There has been a debate about browser version targeting for some time. Browser version targeting is a scheme devised by Microsoft whereby a website declares which browser it is designed for, and it’s then the browser’s job to display the page in the appropriate way. If Microsoft proposing a new standard doesn’t make you at least mildly suspicious, you must not have handled Microsoft and non-MS interoperability.
You might be asking, “Since DOCTYPE declares how the page should be viewed, isn’t this redundant?”. If so you are right, this is redundant. The trouble is that browsers don’t always support standards, one browser in particular comes to mind, of course. To be fair other browsers haven’t always been perfect either, but by and large, the worst offender has been IE. I have gone through much pain getting web pages to display properly in IE. I grudgingly hold Microsoft accountable for many wasted man-hours, and that’s just for me. One of my last design stages is IE testing, and fixing things which work in every modern browser except IE. Consider how many wasted man-hours Microsoft is responsible for world-wide, just for defying web standards.
I suspect what Microsoft is proposing isn’t a way to version target web browsers. I suspect they are proposing a way to version target IE. Microsoft never cared about standards compliance until it was forced to because their customers were using an inferior product and people started defecting to using Firefox, if not jumping MS-ship altogether. Do you actually expect that a webpage targeted for Safari 4 or Mozilla 3 will be displayed specially in IE9? This is too much to expect from the software goliath. This proposal by Microsoft is just another way for Microsoft to escape standards. This tag anticipates that browsers will not obey web standards and asks “Which web-standards broken browser are you using today?”. It will be up to all other browser developers to embed IE-quirks into their coded, and that’s something I’m not comfortable asking the Mozilla Foundation to do.

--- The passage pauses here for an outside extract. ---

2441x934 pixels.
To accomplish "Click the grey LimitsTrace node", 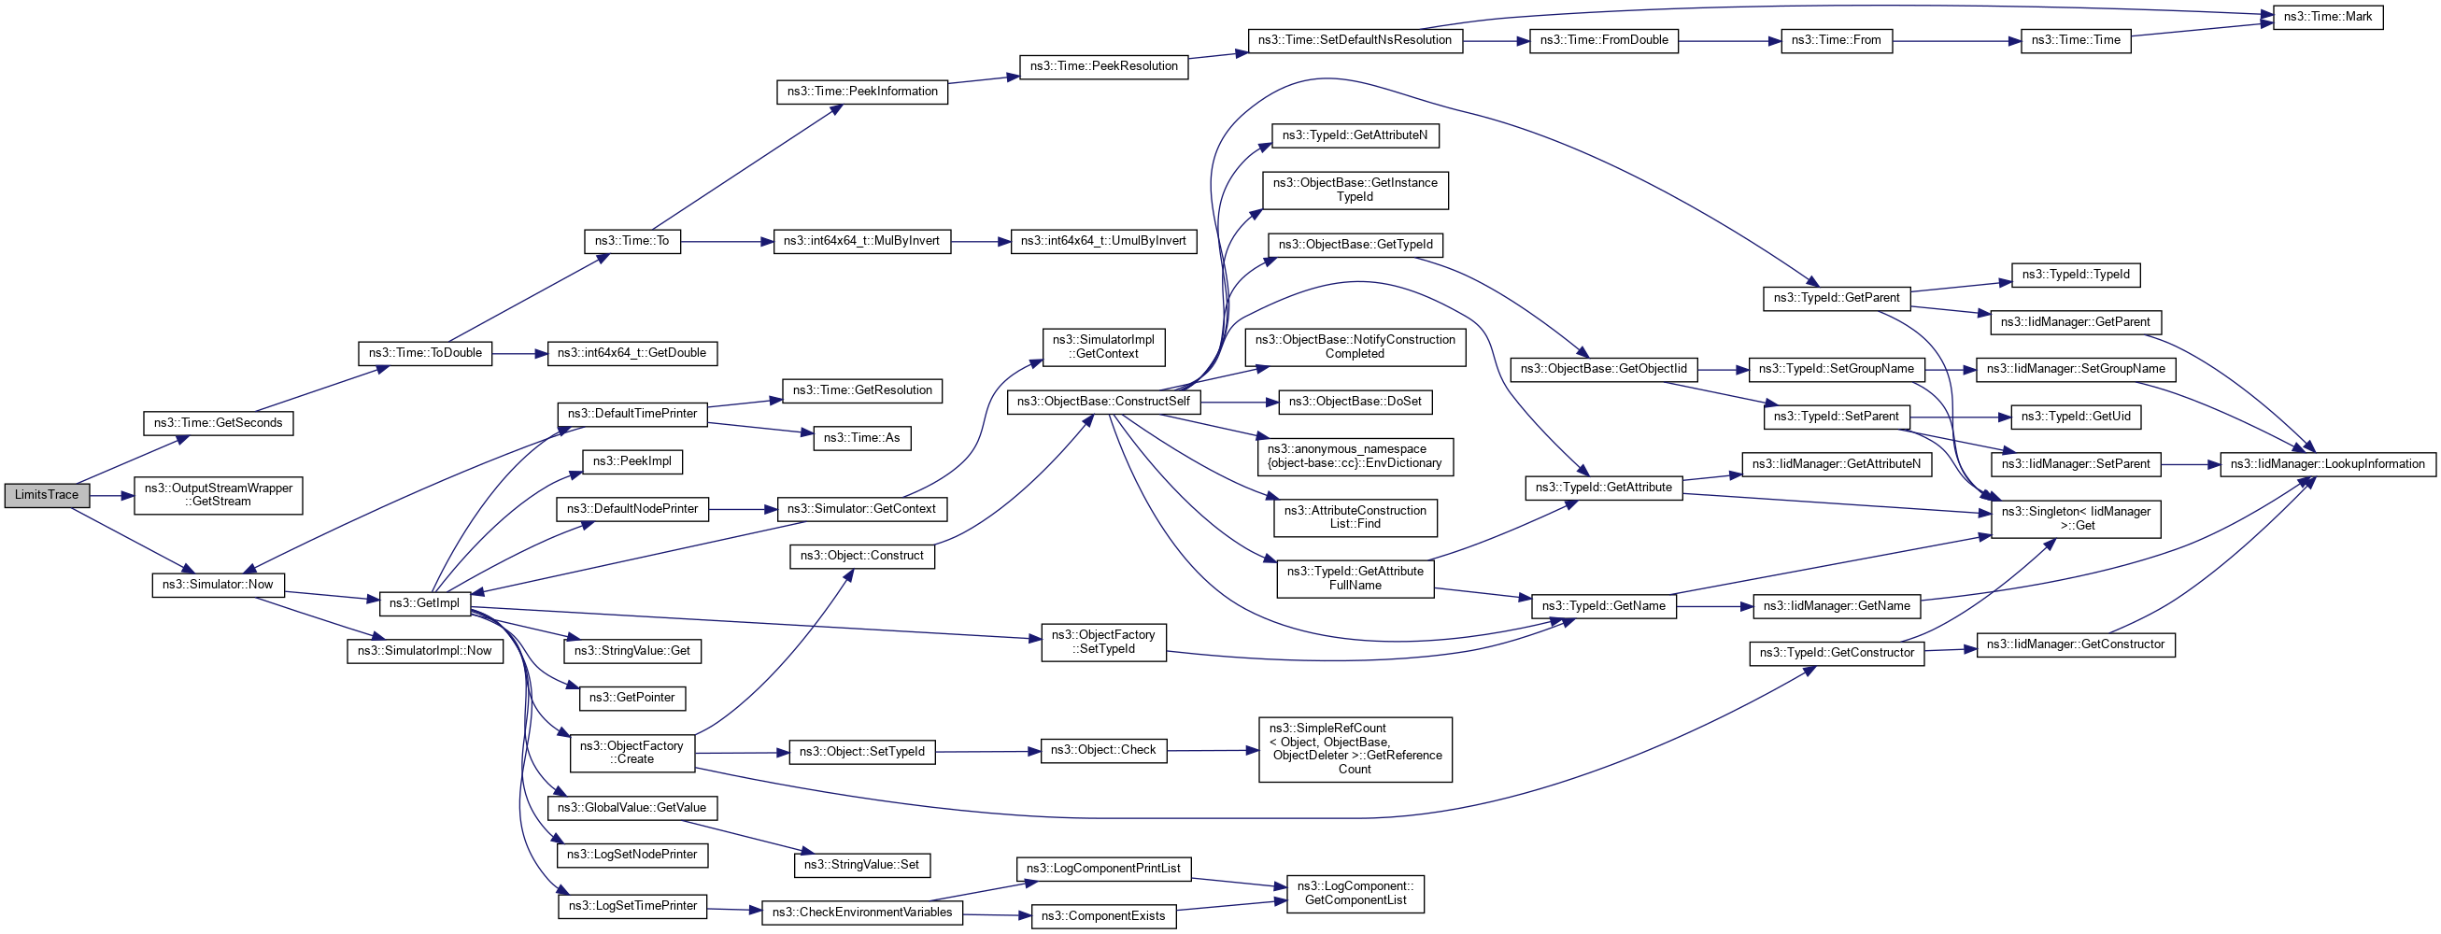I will [x=47, y=495].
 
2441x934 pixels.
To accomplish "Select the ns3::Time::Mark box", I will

Further, there is no guarantee that future versions of IE will actually be W3C standards compliant.
If MS wants to use a meta tag so that IE developers who have myopically chosen to program proprietary webpages can keep functionality across upgrades - that is their business, and fine with me. However I recommend that standards-compliant web developers ignore this meta tag. If your web page validates, and IE-users have trouble viewing your page, I recommend you leave it broken. Advise your users, as I do, to switch to a standards-compliant browser.